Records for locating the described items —
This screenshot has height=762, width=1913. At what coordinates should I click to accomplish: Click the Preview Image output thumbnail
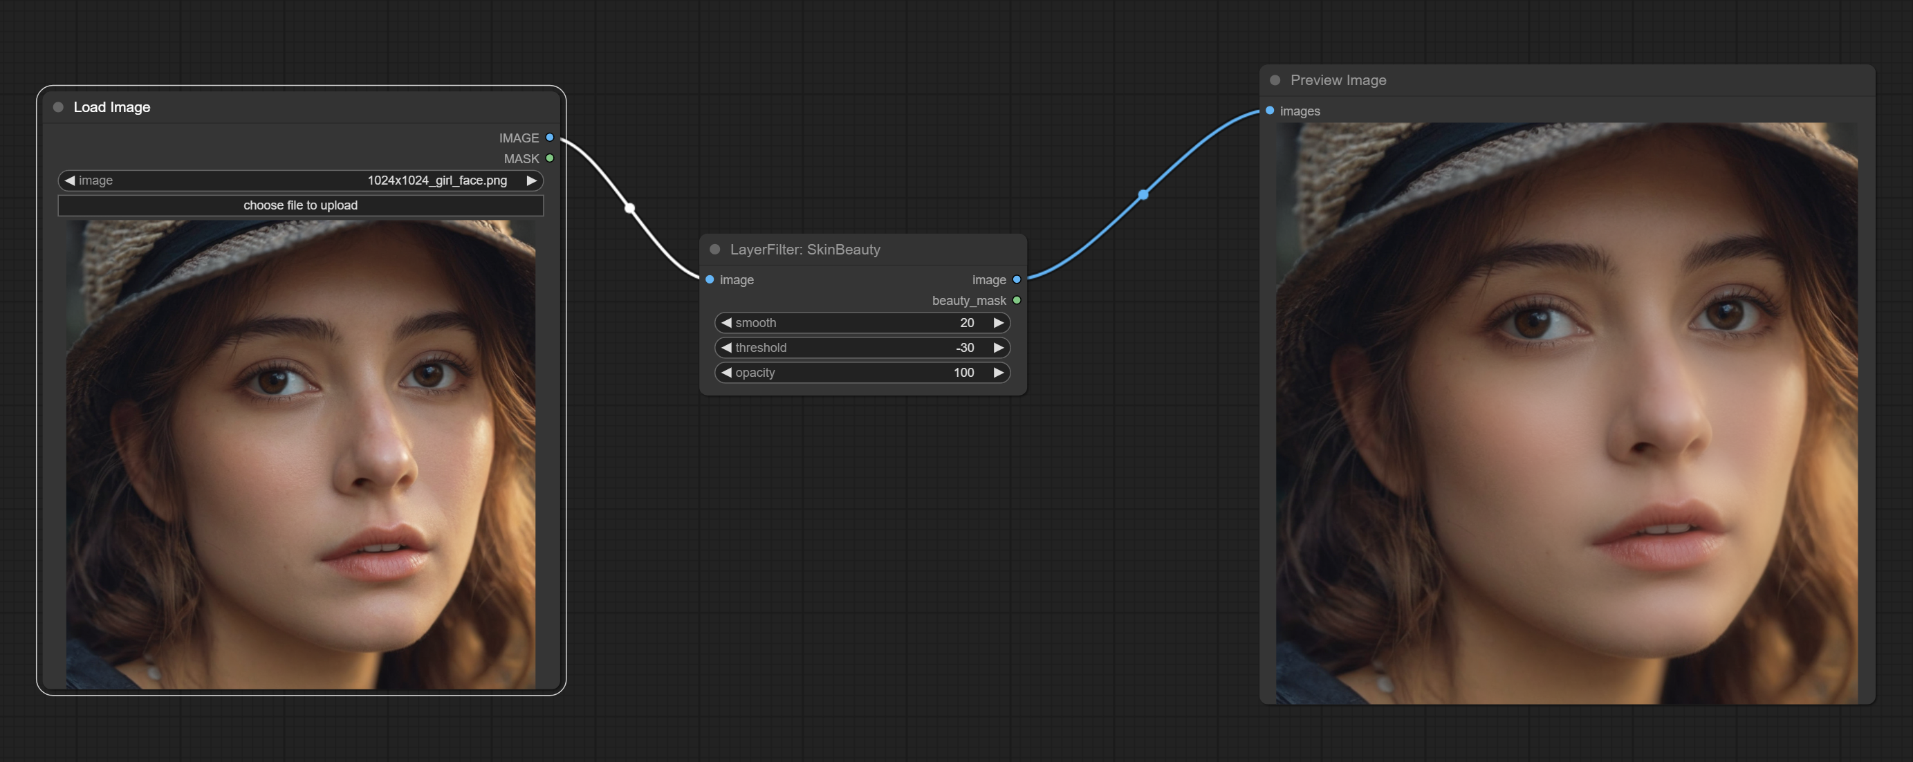[1566, 413]
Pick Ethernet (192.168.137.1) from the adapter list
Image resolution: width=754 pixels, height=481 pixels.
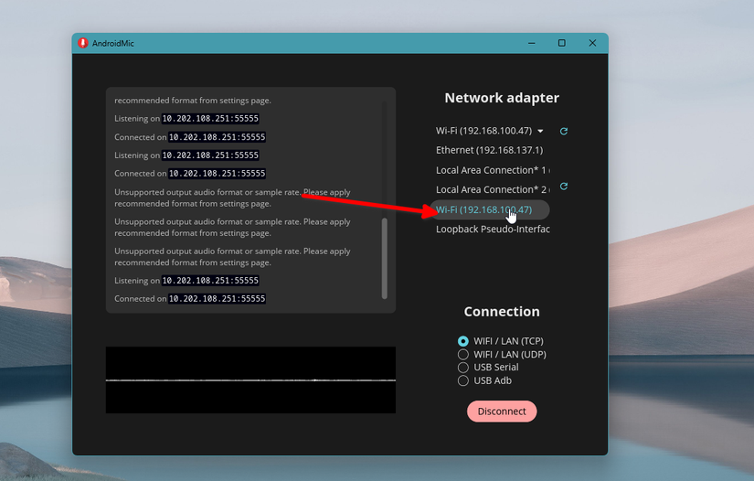coord(489,150)
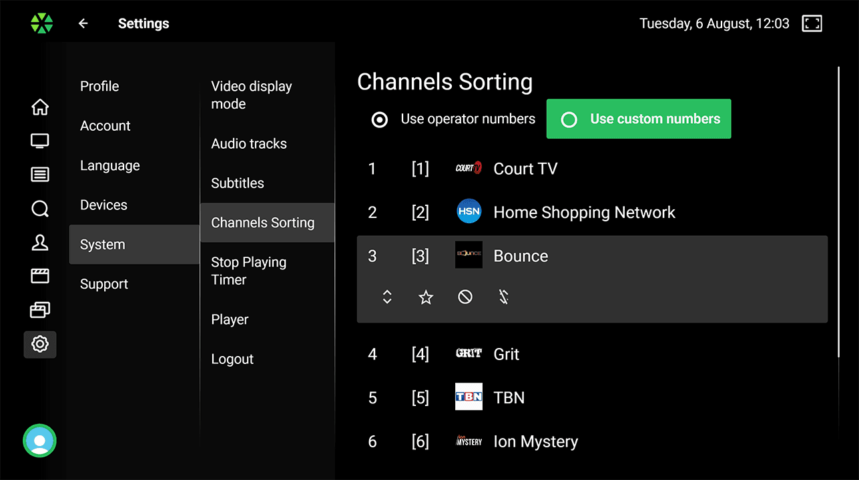Click the back arrow beside Settings
Screen dimensions: 859x480
pos(83,24)
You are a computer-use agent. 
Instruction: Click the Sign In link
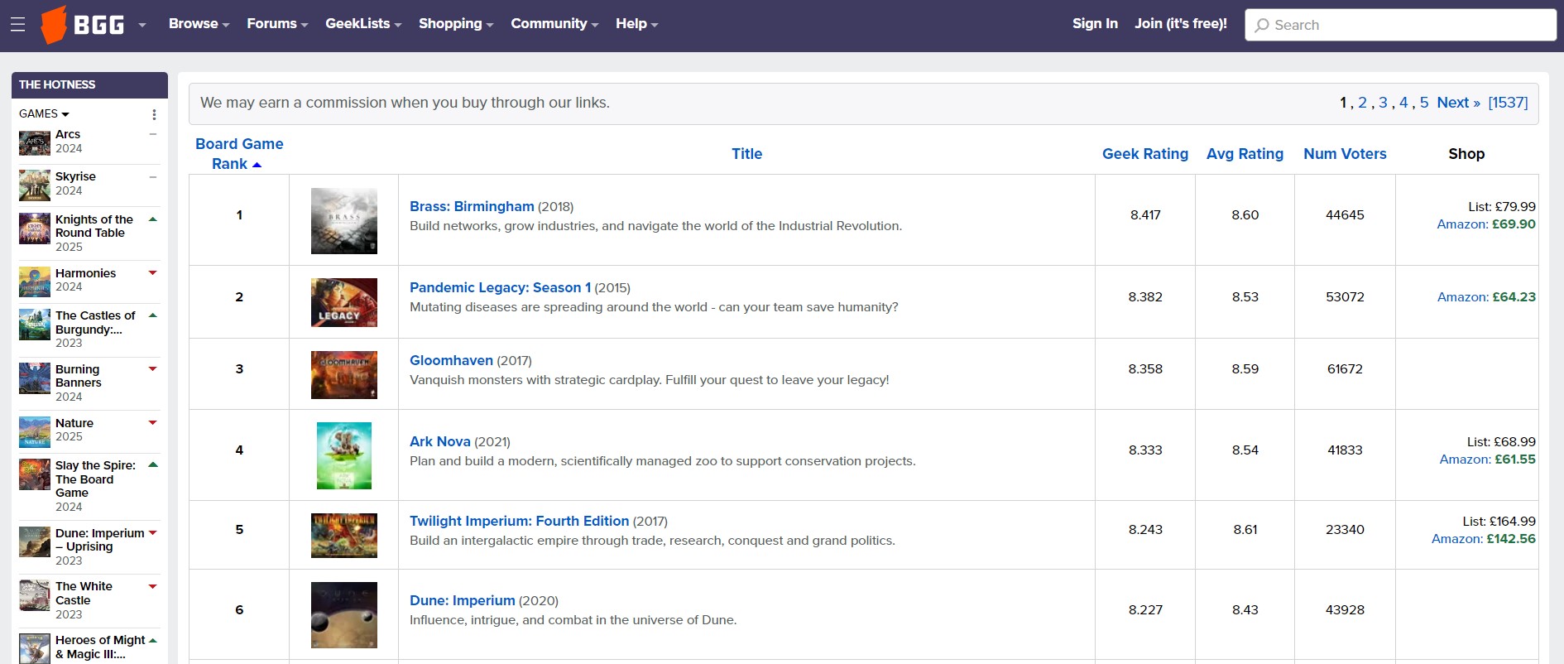(1094, 24)
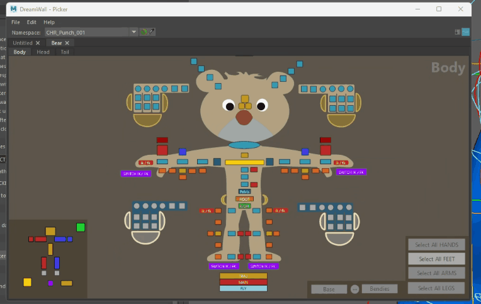Toggle the round switch between Base and Bendies
Image resolution: width=481 pixels, height=304 pixels.
[354, 289]
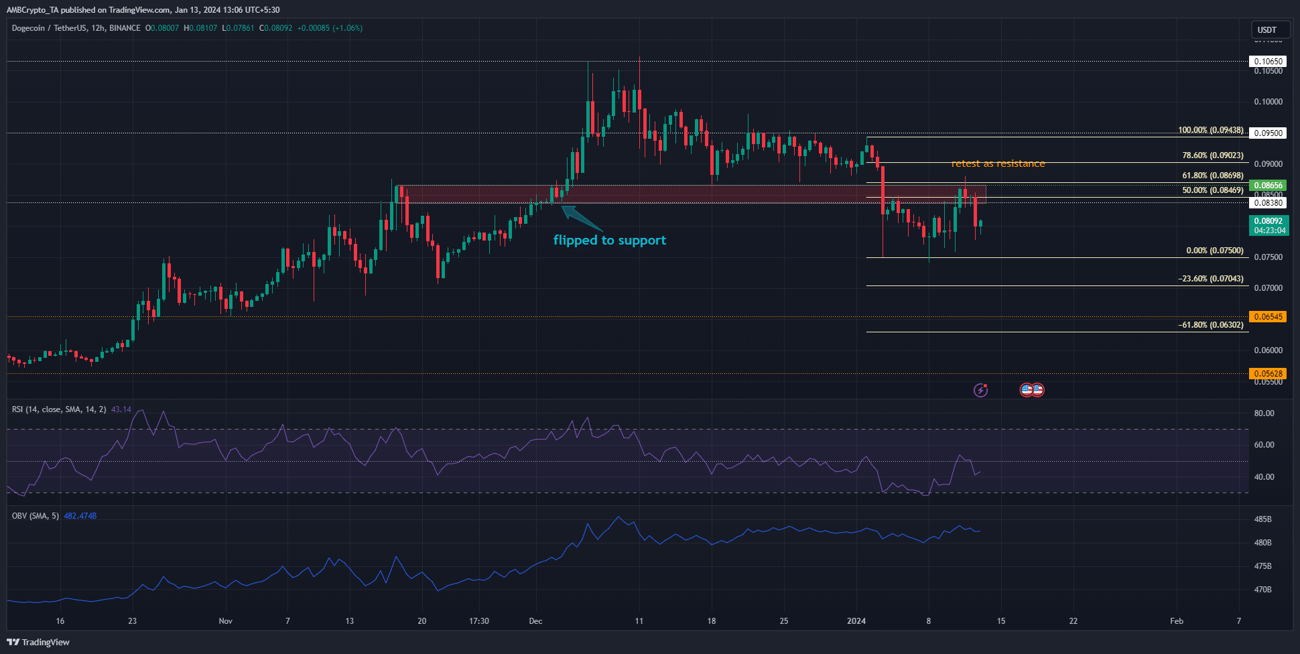Click the Dec label on the time axis
Viewport: 1300px width, 654px height.
(x=535, y=621)
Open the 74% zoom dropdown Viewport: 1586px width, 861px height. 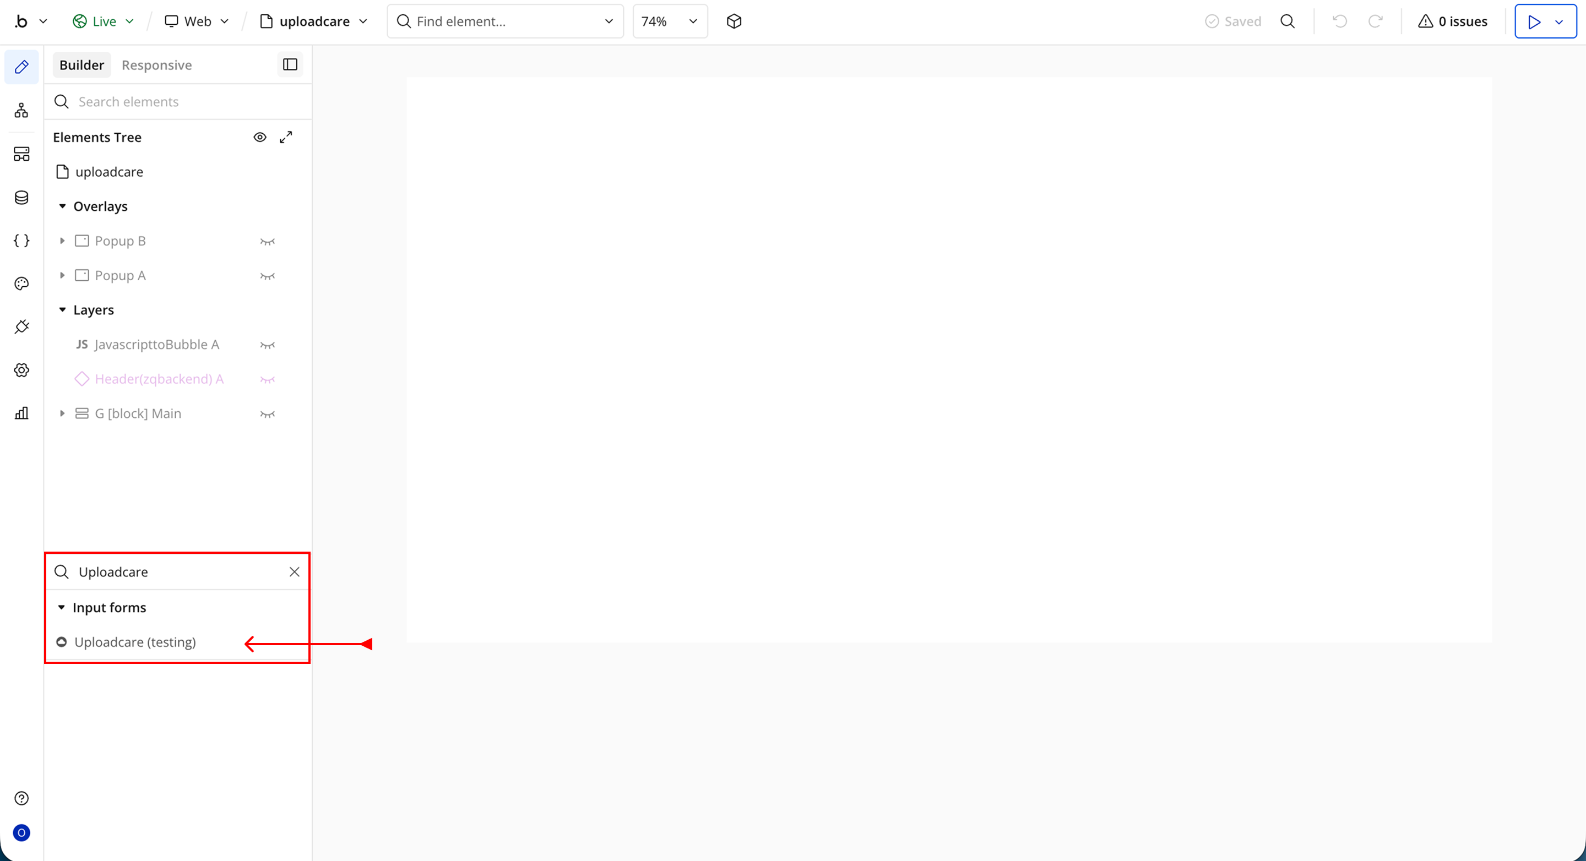click(x=670, y=22)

Work required —
Output the lines of the material from the line that contains "You are a computer-use agent." through the line that contains "Click the Dec label on the time axis", both included, copied exactly. Leave the pictures out of your answer.

The result —
You are a computer-use agent. 
Instruction: Click the Sign In link
(1094, 24)
Toggle the round switch between Base and Bendies
Image resolution: width=481 pixels, height=304 pixels.
[354, 289]
Click the Dec label on the time axis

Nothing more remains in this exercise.